By Brian D. O'Leary
The O'Leary Review
September 2, 2025
Edmund Burke's England was indeed lovely, and his wisdom about our capacity for love of country seems cruelly prophetic today. When the Anglo-Irish statesman penned Reflections on the Revolution in France, he understood that a nation's character-its "distinct system of manners" -must undergird any lasting affection for the homeland. Yet here we stand, citizens of a republic whose vast beauty cannot disguise its withered soul.
The modern American condition is most clearly revealed in our degraded political vocabulary. When every political disagreement becomes "fascist," for example, we witness not merely semantic inflation but the collapse of serious discourse itself.
Consider the scholarly consensus: Stanley Payne, the foremost authority on European fascism, observed in his seminal 1980 work, Fascism: Comparison and Definition, that "fascism is probably the vaguest of contemporary political terms". Ernst Nolte developed his "fascist minimum" -antimarxism, antiliberalism, anticonservatism, the leadership principle, a party army, and totalitarian aims.
Paul Gottfried, editor of Chronicles, notes that fascism "now stands for a host of iniquities that progressives, multiculturists, and libertarians all oppose, even if they offer no single, coherent account of what they're condemning."
The absurdity reaches its apex when Hollywood scribes have baseball strikeouts declared "fascist," like Crash Davis did in Bull Durham.
What about the black-clad urban vandals calling themselves "Antifa" torching American cities while claiming to fight fascism? These costumed revolutionaries, responsible for billions in property damage, have transformed anti-fascism into a performance of adolescent rebellion.
As former soccer star Alexi Lalas observed, this "strange self-loathing of country" manifests across cultural sectors-music, fashion, politics-wherever Americans have learned to despise the civilization that shelters them.

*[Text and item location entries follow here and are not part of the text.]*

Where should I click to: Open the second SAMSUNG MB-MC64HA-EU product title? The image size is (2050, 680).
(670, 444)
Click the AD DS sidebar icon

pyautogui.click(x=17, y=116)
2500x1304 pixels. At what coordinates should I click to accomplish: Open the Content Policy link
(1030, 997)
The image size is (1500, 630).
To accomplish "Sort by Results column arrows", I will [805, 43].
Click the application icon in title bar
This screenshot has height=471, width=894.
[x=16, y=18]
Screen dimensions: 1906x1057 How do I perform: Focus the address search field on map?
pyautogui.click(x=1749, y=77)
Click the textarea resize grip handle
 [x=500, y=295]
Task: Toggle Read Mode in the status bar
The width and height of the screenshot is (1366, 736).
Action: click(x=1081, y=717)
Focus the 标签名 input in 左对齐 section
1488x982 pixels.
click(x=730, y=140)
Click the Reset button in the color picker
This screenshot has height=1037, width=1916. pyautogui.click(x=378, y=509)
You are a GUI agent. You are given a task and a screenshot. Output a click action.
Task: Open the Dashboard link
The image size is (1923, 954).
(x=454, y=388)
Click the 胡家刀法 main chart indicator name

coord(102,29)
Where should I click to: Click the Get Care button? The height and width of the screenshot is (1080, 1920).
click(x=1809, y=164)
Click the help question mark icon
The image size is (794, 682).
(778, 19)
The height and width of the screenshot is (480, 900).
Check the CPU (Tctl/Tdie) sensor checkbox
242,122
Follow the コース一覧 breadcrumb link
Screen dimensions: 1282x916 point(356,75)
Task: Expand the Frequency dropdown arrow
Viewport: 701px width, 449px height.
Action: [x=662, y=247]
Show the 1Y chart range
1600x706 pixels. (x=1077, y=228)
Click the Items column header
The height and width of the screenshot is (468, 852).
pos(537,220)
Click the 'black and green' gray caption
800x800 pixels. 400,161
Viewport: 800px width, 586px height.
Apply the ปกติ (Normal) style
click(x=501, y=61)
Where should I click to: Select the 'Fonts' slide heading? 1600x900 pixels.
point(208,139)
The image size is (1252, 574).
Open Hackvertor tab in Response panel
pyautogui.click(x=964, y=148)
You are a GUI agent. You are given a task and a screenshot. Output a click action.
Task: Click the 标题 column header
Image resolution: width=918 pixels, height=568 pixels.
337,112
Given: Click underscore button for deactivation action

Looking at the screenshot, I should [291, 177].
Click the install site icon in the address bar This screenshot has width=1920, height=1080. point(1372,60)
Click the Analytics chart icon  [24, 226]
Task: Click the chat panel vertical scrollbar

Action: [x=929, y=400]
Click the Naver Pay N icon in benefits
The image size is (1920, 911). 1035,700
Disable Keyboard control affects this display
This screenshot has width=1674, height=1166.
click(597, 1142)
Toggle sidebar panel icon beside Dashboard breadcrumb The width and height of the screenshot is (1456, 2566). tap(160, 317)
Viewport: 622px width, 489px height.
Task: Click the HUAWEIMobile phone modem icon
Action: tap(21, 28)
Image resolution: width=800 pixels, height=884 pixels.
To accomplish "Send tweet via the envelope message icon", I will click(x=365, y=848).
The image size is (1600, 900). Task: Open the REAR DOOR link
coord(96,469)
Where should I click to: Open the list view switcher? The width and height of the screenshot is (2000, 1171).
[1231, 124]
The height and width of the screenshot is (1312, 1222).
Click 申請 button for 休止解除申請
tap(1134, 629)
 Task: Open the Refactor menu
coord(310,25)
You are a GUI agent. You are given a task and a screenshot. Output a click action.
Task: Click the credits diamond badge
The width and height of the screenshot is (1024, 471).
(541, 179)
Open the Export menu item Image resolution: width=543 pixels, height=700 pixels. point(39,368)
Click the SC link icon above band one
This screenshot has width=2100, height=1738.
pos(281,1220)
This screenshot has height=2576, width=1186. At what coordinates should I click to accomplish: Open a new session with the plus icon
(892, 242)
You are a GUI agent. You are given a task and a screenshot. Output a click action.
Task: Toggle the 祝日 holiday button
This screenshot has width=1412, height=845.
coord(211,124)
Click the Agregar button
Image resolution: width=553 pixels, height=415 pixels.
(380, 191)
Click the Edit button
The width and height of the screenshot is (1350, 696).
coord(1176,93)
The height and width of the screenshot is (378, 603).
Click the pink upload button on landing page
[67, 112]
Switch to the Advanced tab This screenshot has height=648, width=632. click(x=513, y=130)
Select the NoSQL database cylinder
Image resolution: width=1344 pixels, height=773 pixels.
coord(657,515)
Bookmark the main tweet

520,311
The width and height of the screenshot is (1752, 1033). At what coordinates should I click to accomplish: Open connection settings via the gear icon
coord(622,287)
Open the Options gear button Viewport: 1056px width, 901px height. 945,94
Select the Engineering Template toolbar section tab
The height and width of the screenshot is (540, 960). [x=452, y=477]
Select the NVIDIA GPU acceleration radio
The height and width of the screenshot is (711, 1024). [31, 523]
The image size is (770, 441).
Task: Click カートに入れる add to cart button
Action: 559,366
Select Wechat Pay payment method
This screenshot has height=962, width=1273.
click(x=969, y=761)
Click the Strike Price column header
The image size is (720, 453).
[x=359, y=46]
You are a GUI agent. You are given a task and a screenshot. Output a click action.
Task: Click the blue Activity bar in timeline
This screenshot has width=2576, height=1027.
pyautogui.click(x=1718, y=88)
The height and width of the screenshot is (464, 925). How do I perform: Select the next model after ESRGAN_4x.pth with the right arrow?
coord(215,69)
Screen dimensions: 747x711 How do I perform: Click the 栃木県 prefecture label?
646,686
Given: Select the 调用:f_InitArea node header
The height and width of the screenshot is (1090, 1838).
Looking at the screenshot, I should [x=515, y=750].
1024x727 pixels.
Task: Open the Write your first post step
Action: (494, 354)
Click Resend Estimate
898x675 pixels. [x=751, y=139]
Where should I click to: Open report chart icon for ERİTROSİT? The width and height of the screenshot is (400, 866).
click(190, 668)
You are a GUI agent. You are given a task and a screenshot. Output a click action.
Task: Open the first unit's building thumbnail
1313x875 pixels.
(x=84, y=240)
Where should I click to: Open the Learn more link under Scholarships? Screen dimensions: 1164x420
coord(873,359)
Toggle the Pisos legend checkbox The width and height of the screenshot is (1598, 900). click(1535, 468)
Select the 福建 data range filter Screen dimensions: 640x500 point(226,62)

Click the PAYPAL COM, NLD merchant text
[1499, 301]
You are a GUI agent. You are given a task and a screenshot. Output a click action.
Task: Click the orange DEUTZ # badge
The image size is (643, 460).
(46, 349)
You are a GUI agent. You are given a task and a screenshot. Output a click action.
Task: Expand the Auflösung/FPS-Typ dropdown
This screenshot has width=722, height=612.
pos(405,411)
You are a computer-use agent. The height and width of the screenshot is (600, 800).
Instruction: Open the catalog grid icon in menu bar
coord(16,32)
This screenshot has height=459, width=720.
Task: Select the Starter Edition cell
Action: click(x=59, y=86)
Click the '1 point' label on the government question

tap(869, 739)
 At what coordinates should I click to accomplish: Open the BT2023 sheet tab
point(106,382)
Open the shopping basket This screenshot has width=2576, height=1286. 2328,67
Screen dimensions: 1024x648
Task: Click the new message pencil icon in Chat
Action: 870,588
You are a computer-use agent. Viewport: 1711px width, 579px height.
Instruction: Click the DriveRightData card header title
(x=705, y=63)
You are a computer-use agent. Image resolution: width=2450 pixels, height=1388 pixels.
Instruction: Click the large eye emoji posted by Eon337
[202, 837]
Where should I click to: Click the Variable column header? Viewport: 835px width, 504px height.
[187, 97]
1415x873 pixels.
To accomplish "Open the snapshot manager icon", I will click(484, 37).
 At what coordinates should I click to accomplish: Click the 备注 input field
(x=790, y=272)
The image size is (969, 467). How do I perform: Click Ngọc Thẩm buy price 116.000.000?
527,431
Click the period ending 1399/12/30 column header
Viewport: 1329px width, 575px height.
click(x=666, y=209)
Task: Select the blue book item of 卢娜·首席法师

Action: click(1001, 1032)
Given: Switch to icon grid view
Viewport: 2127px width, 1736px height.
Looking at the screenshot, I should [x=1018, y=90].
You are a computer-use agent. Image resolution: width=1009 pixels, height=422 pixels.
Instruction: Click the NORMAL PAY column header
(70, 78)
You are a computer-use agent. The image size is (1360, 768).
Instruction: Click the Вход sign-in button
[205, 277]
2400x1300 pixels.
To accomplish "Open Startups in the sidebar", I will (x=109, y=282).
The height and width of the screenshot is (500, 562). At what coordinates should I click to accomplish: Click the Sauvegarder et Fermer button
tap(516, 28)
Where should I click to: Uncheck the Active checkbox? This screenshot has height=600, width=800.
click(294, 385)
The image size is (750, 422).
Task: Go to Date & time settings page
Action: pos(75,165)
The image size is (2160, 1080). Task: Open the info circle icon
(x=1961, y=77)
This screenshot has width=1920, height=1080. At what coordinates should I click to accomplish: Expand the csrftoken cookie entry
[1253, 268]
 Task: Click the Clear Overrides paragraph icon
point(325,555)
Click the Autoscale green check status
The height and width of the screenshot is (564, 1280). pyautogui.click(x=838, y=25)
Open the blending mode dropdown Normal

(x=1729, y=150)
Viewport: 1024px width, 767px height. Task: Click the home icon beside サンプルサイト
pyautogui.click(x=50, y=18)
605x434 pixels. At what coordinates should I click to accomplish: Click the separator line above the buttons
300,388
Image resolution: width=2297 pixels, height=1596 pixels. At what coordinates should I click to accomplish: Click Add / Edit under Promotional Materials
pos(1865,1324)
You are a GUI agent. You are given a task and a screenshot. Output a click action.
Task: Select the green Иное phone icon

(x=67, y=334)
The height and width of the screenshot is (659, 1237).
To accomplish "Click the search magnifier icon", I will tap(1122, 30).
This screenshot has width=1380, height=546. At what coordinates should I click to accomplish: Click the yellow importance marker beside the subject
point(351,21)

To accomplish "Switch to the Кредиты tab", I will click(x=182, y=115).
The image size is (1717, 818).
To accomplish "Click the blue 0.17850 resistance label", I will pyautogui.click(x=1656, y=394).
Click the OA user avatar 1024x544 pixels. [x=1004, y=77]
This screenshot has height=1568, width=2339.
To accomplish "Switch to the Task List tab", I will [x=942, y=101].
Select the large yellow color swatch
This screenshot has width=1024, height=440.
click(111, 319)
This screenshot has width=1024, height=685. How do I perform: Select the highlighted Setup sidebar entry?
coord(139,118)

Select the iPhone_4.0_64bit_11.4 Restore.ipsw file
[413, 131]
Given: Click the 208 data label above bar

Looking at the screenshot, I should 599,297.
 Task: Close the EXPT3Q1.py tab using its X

The weaponization of "fascist" as a political cudgel reached its nadir during the Dobbs decision, when returning abortion law to the states-the very essence of federalism-was branded authoritarian. Here we witness the inversion Burke warned against: legitimate constitutional processes become tyrannical while actual lawlessness masquerades as resistance.
This linguistic corruption serves a deeper purpose within what Michael Rechtenwald calls the "welfare-warfare state." Writing in Chronicles, the former NYU professor and 2024 Libertarian presidential candidate identified the vicious cycle that sustains our national decline:
Social welfare only increases that which it putatively aims to eradicate: poverty, illness, homelessness, and so on. This is both logically deducible and empirically verifiable. Meanwhile, social welfare feeds state power and enables its warfare by placating those it disempowers, both the payers and the payees of the state's pretended largesse.
The political class requires this manufactured crisis of language because it obscures their fundamental betrayal of the common good. When a failed presidential candidate branded half the electorate a "basket of deplorables" -calling them "racist, sexist, homophobic, xenophobic, and Islamophobic" -before labeling them "irredeemable" bigots, she revealed the contempt our ruling class holds for ordinary Americans.
This was no gaffe but calculated cruelty, repeated across multiple venues as a deliberate strategy to dehumanize political opposition.
The more profound tragedy lies not in the elite's hatred-that was always predictable-but in the response it provokes. Too many Americans have internalized this contempt, becoming active participants in their own cultural demolition. They mistake submission to fashionable causes for moral sophistication, trading their birthright for the fleeting approval of those who despise them.
Yet Burke's insight cuts both ways. If character corruption makes love of country impossible, then character restoration becomes the prerequisite for national renewal. This requires what Rechtenwald calls "principled opposition" -the courage to reject the welfare-warfare state's seductions and reclaim the habits of self-governance that once made America lovely.
The path forward demands what previous generations called civic virtue: the willingness to shoulder responsibility for our communities rather than outsourcing our duties to distant bureaucracies. It means choosing the difficult work of local engagement over the easy pleasure of national outrage.
Most importantly, it requires recognizing that the corruption of our public language reflects the corruption of our private character-and that both can be restored by citizens willing to speak truth in their own neighborhoods.
Burke understood that civilizations die from within long before external enemies deliver the fatal blow. There is a stark choice remaining: restore the loveliness that merits love, or watch the country become unworthy of either affection or its children's inheritance.
The hour grows late, but it is not yet midnight.